Al-Qaïda ne cherche pas à contrôler un territoire, mais à faire vivre le « conflit des civilisations » en infligeant aux puissances occidentales, au premier rang desquelles il y a les Etats-Unis, des dommages dont les médias amplifieront l'image. Celle-ci est plus importante que la réalité du mal infligé. Comme l'écrit Olivier Roy, « Al-Qaïda a besoin de ceux qui la diabolisent, car la perception induit l'action politique ». 54(*)

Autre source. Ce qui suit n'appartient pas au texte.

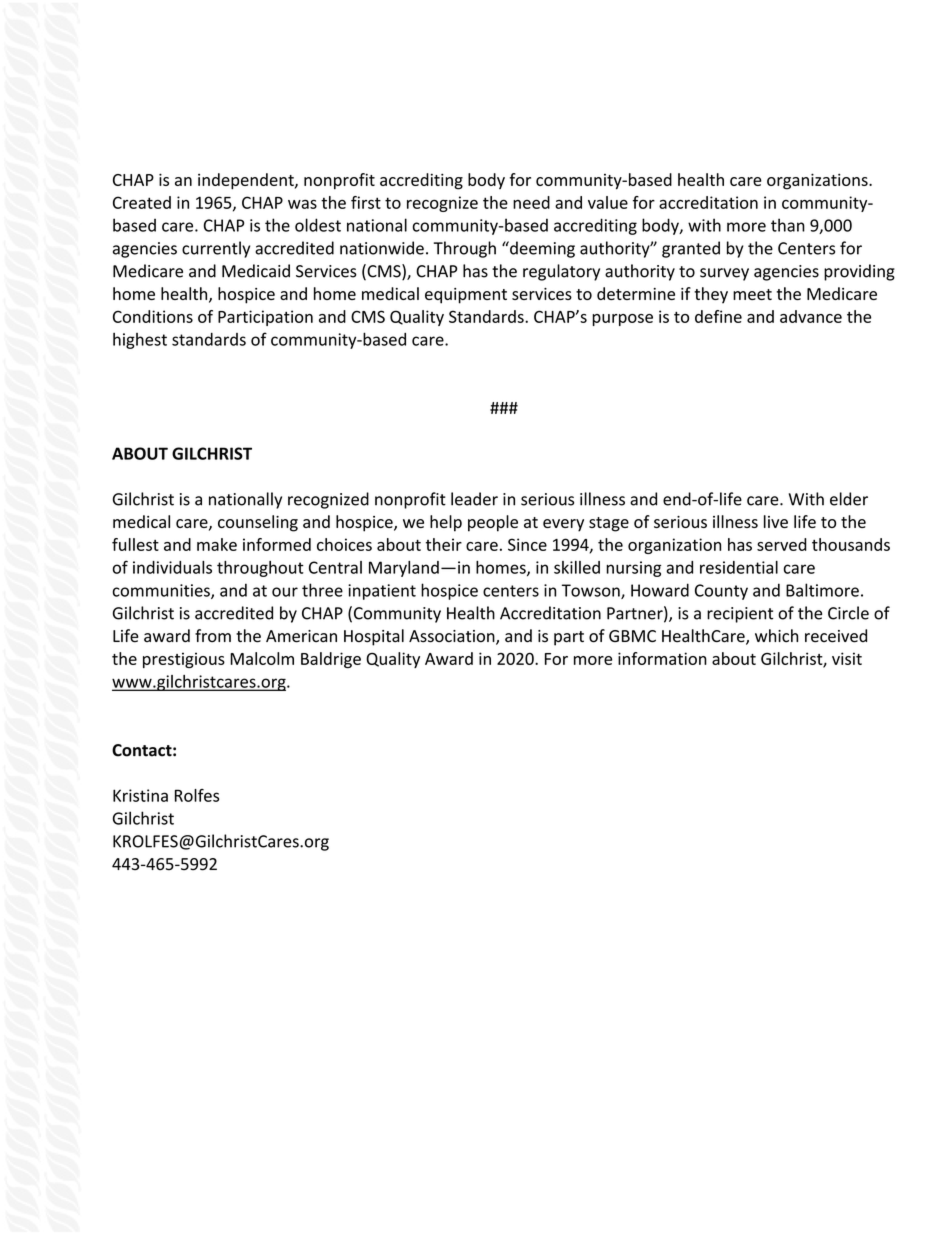  What do you see at coordinates (474, 499) in the screenshot?
I see `leader` at bounding box center [474, 499].
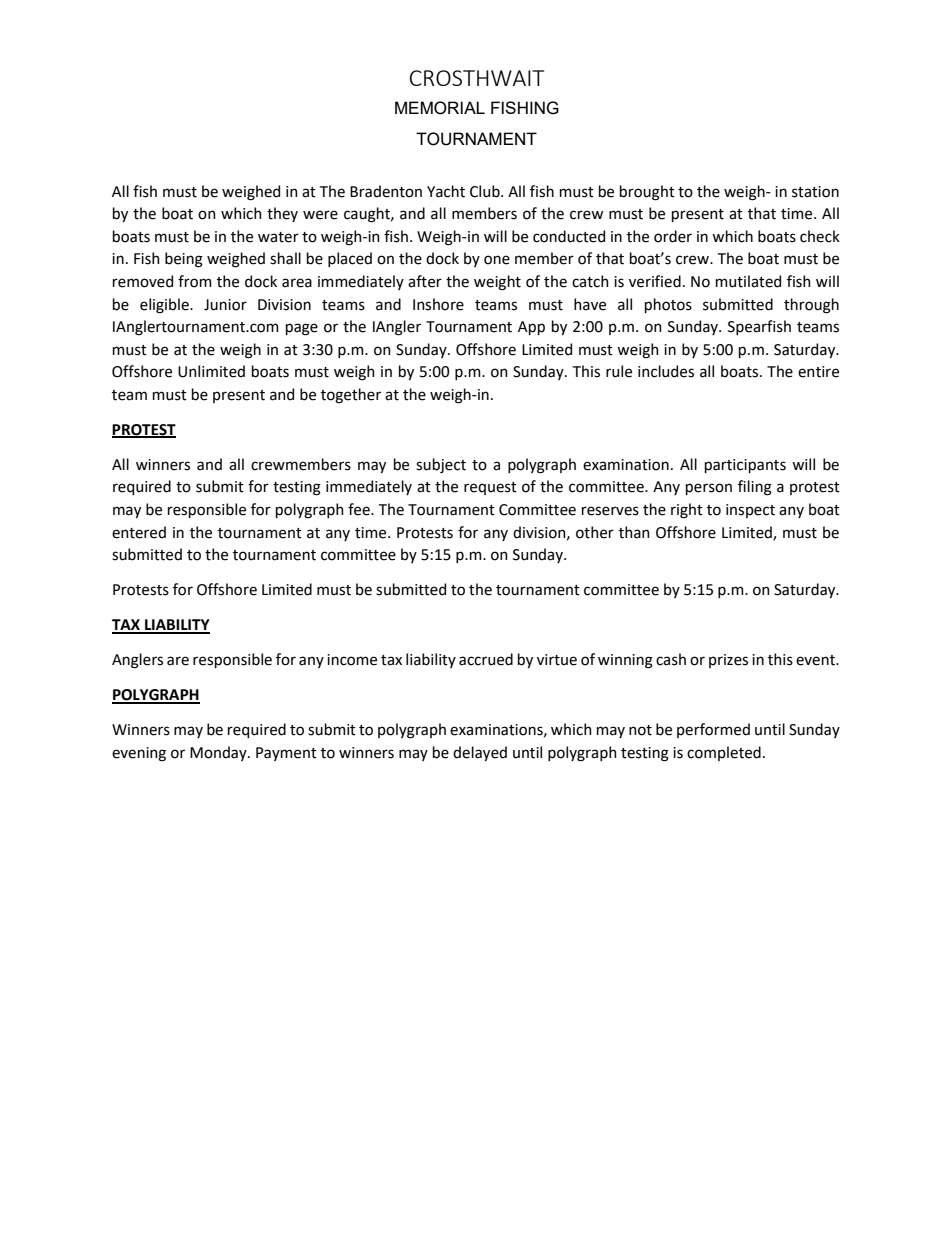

Il en va tout différemment des mouvements islamico-nationalistes. Même s'ils placent l'Islam au coeur de leur combat, ils inscrivent leur projet à l'intérieur de territoires bien définis -la Palestine, le Liban et l'Afghanistan, le Pakistan- et ils ont pour objectif, certes l'islamisation de la société, mais aussi la libération de leur pays. Il y a bien au sein de ces mouvements des divergences, voire des affrontements, entre ceux qui considèrent qu'il convient d'abord d'islamiser la société avant de la libérer -c'était la position de Cheikh Yacine avant la création du Hamas- et ceux qui, au contraire, affirment que l'islamisation n'interviendra que si le territoire a d'abord été libéré de l'emprise étrangère, directe ou indirecte. Ces divergences importent peu. Il s'agit de mouvements de « libération nationale » dont les objectifs sont très différents de ceux d'Al-Qaïda, même si l'invocation de l'Islam et leurs modes opératoires, en particulier le recours aux attentats-suicides, sont les mêmes.

* 54 Olivier Roy : « Le Croissant et le Chaos » p 169.